Masculinité en crise : l’homme de la décolonisation
“Le vice a tenu sans doute encore plus de place que le pétrole dans ce qui s’est terminé par la capitulation d’Évian.”
C’est par ces mots que le pamphlétaire André Figueras décrivit la crise que traversait la France au début des années 60. Après la guerre, la société française fut transformée de fond en comble : la France qui était encore un pays catholique foncièrement rural et impérialiste se mua en un pays urbanisé, pleinement industrialisé et privé de ses colonies. Les Français eurent tendance à décrire ces changements intervenus dans leur mode de vie en termes de “brutale transformation”. La rapidité avec laquelle fut menée l’entreprise atteste que ces éléments, sans lesquels n’eût pu s’effectuer la modernisation, firent irruption, avec toute la force, l’excitation, la violence et l’horreur de l’authentique nouveauté. Dans Rouler plus vite, laver plus blanc, modernisation de la France et décolonisation au tournant des années 60, Kristin Ross soutien qu’une étude approfondie du discours produit à l’époque montre qu’en fait, l’adjectif “nouveau” fut le plus fréquemment accolé à un autre terme : celui d’homme. Au cours de cette décennie, l’apparition de l’“homme nouveau” et l’émergence d’une nouvelle conception de la subjectivité masculine ou virile furent proclamées, célébrées, analysées et débattues de toutes parts [7].

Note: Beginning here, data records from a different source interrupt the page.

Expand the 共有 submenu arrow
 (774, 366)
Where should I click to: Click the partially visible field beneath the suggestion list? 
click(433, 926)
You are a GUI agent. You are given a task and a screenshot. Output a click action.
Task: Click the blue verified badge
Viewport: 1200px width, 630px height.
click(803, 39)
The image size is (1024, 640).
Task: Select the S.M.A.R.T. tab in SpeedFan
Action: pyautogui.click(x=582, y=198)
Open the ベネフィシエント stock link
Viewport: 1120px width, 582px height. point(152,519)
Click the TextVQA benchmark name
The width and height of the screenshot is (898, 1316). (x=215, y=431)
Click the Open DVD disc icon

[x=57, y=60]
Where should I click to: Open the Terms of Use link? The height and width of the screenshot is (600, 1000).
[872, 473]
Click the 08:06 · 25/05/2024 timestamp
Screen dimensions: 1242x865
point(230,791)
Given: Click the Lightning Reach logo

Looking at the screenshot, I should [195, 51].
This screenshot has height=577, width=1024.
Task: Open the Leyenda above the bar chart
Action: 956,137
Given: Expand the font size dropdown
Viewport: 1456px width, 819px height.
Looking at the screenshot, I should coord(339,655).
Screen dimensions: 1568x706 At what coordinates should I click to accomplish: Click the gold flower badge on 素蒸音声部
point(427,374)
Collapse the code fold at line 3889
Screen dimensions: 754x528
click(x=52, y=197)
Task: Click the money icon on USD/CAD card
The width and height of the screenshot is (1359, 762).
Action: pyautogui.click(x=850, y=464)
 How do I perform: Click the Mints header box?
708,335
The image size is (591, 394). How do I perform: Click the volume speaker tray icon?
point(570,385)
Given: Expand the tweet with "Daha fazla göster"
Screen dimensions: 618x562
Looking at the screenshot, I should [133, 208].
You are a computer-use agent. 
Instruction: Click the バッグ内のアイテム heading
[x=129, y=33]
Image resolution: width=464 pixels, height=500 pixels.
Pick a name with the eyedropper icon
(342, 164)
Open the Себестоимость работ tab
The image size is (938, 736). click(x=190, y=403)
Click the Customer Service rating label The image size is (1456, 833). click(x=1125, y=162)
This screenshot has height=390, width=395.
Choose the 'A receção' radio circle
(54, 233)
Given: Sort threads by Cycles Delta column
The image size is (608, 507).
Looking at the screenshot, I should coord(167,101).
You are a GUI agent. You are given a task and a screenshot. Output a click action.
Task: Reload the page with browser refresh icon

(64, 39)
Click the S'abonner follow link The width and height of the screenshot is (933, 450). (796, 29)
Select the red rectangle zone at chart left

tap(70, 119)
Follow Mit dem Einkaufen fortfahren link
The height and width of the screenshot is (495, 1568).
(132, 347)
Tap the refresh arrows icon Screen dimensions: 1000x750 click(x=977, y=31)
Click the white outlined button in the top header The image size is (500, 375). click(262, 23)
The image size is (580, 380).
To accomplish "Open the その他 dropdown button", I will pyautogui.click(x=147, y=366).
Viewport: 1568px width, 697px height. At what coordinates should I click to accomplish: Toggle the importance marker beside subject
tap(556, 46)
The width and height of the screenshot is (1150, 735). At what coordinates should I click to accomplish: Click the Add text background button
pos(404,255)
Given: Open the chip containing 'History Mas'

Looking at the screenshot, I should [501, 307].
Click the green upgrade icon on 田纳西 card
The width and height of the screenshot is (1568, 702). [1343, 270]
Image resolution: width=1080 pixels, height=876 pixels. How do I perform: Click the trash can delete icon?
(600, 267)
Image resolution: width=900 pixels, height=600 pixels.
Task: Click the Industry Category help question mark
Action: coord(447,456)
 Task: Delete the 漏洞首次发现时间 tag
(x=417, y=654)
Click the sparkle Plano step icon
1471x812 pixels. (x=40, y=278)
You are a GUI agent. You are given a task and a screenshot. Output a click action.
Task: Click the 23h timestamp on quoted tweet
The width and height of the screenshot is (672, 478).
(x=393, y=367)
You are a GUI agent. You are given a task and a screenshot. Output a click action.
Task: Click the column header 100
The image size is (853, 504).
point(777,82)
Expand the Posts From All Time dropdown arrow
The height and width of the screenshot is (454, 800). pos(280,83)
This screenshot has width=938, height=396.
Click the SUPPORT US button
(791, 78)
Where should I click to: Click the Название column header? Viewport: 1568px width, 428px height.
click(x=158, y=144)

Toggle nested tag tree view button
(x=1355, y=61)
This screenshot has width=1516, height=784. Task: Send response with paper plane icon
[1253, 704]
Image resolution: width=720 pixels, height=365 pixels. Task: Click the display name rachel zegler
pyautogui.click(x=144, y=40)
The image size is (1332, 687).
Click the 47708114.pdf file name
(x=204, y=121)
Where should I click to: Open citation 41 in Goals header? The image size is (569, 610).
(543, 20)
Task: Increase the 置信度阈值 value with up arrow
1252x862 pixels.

L’extrême droite joua un rôle décisif dans ces débats. Après 1962, elle imposa un discours dialectique dans lequel le ciblage de la masculinité des Arabes était décrit comme déviante. Des expressions telles que “appétits masculins brutaux”, “hypervirilité aberrante” ou “besoins sexuels incontrôlables” provoquaient à la fois la haine contre des hommes représentant une menace (menace guerrière, mais également menace pour l’intégrité de la France métropolitaine et pour les femmes françaises), mais également la jalousie face a la puissance de la virilité algérienne. D’autre part, l’efféminement décadent du Français l’avait rendu incapable de se battre. Il était symboliquement l’émasculé. Todd Shepard, dans le premier chapitre de Mâle décolonisation intitulé : L’extrême droite et le renouveau de l’orientalisme sexuel dans la France de l’après-décolonisation, souligne que la circulation permanente d’images et de récits d’émasculations, de violences sexuelles ou de mutilations génitales censées avoir été subies par l’armée française déstabilisa les Français dans leur regard sur la masculinité.
Dans les années 60, la principale tactique adoptée par les auteurs et militants d’extrême droite consista à mettre en scène la guerre d’Algérie comme théâtre d’une guerre de la virilité. En outre, comme le souligne l’historien Kevin Passmore, la France, dans ces discours, était considérée comme corrompue, assimilée à une “putain” livrée à la luxure, aux pulsions et aux fantasmes.
Enfin, Todd Shepard souligne que pour l’extrême droite, la libération sexuelle était le dernier péril en date à venir menacer la race blanche. Un article de la revue extrémiste Révolution européenne, en 1965, montre à quel point, dans ce milieu, l’inquiétude régnait : “Homosexualité, érotisme : il s’agit là d’une arme utilisée contre les peuples blancs”.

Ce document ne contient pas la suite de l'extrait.